Cell, Clare Best
Frogmore Press, 2015 £10.00
[Art Michaela Ridgway; Design Katy Mawhood]

The Nightmare of Motherhood

Described by the author as a ‘not-quite-pamphlet’, this is a folding artefact, a poem in twelve sections with monochrome illustrations by Michaela Ridgway. The folds can be read as a booklet, with a ‘secret’ section in the middle, the cell. You have to manipulate the pages to read final poems in the story. There is a story. In 1329, Christine Carpenter, 14 years old, was enclosed in a cell in a St James’ Church, Shere, after taking vows of ‘solitary devotion’. She lasted nearly three years before petitioning for release, which she was granted. But not for long.

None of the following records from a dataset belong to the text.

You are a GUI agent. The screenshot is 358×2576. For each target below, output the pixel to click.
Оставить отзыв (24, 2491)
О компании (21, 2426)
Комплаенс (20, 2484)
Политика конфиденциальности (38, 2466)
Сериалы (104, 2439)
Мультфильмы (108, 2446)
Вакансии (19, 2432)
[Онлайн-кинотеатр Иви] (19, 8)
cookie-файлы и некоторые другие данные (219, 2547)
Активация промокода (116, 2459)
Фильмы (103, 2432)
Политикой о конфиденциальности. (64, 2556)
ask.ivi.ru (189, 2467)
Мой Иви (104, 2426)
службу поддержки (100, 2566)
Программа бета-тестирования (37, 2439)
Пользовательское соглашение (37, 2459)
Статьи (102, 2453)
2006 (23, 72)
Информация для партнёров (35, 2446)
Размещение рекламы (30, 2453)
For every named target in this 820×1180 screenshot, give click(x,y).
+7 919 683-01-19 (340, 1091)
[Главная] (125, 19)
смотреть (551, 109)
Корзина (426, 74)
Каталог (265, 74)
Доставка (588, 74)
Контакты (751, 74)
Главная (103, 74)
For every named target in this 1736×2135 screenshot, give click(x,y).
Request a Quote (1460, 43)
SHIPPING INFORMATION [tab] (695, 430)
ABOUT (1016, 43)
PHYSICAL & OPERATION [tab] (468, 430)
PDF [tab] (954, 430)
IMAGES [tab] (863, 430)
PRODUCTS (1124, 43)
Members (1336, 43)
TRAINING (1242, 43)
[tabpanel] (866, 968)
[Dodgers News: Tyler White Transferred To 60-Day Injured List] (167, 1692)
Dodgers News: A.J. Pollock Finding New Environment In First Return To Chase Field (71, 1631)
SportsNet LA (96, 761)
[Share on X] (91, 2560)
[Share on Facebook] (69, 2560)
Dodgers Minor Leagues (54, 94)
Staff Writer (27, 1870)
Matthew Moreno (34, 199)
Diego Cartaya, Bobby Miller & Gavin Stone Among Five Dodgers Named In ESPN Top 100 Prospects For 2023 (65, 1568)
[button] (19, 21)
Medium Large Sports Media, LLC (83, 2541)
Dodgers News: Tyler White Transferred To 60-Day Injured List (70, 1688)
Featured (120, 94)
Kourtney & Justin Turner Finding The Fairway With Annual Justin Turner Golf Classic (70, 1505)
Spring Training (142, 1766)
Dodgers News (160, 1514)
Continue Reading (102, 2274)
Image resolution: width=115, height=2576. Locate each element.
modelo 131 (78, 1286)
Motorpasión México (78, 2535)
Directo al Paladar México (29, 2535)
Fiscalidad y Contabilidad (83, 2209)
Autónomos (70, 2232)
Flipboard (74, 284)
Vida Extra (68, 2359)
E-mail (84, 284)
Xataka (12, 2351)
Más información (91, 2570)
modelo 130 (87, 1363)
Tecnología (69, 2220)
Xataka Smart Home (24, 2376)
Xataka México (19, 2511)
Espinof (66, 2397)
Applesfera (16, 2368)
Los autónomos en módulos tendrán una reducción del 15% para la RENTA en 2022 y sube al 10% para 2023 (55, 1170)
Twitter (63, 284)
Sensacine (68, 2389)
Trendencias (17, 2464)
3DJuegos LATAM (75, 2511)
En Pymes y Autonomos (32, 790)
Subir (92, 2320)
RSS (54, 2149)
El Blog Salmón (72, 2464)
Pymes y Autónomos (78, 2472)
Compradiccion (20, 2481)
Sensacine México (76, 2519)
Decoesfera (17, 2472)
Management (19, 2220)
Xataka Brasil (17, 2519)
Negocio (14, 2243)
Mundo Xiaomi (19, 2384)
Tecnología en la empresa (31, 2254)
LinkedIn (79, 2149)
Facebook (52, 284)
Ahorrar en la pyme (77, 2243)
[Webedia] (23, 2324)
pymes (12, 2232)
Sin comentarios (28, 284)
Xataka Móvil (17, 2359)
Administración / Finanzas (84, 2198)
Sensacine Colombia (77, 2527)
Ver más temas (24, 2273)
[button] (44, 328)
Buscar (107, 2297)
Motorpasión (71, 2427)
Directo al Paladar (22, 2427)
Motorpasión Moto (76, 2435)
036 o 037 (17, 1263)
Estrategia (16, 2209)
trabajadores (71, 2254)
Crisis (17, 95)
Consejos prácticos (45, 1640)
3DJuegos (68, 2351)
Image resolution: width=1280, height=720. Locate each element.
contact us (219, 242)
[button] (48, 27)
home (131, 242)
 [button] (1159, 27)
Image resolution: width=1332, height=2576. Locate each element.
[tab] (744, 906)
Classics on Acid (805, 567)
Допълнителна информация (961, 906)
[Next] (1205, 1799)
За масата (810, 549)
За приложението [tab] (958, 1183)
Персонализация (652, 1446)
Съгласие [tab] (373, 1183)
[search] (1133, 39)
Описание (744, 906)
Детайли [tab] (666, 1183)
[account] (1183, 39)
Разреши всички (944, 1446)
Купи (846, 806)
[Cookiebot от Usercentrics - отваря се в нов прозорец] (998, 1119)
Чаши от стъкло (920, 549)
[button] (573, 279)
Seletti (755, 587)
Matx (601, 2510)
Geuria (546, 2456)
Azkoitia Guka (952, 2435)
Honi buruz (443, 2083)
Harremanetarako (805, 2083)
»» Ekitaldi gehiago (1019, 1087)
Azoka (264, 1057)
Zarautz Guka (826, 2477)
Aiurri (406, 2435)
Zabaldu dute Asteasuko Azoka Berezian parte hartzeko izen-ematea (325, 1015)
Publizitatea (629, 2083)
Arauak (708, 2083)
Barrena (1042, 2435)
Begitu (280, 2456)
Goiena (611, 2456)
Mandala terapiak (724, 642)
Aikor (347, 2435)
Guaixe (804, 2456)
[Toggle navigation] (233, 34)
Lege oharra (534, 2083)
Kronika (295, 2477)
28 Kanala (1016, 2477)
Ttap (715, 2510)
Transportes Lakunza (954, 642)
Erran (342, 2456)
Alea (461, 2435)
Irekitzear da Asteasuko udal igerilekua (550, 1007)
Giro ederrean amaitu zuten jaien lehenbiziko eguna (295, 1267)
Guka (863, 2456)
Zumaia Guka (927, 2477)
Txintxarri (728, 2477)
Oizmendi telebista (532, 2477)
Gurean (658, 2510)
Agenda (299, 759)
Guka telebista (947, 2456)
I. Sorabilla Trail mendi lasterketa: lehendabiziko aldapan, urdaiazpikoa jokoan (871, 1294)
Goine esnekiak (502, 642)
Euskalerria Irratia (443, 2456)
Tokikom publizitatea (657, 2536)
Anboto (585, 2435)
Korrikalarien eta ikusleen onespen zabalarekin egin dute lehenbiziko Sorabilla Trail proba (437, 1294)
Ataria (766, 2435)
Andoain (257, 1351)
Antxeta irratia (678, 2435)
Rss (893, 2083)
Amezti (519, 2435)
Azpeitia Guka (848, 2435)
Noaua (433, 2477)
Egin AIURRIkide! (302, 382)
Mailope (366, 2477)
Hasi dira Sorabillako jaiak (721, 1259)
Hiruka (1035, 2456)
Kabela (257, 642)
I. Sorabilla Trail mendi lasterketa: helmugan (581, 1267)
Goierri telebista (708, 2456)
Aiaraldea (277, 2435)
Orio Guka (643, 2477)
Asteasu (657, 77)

The not-quite-pamphlet gave me nightmares. Literally. The brooding, shadowy illustrations speak of the female body, isolation and pain. The narrative voice is Christine’s own – but I identified with her mother, and this was my point of interest, and pain.

Mother has a capital ‘M’ in the pamphlet; she’s important to her daughter. But she has no power. First the daughter, a typical teenager, tells her what her role will be: ‘I’ll wait by the grating; / you’ll pass me bread, water, eggs.’

What do you do when your daughter dedicates herself to madness? You survive. You pray that your daughter will also survive. You do what she asks.

But there’s nothing holy happening here. This girl has bought into a horrible travesty of purification. People, as we all know, do extraordinary things in the name of faith, and sometimes they are very young when they destroy themselves. Christine wastes away. Her teeth come out and she lines them up on the windowsill. The Lord ‘will see my offering'.

Then she begs her mother to get her out. ‘You are strong,’ she says.

Christine is temporarily freed. ‘Sit by me,’ she says to her mother. ‘Rock me in your arms’. And then finally: ‘lay me on the briny slabs’.

Cell filled me with pain and rage. A potent tale for our times.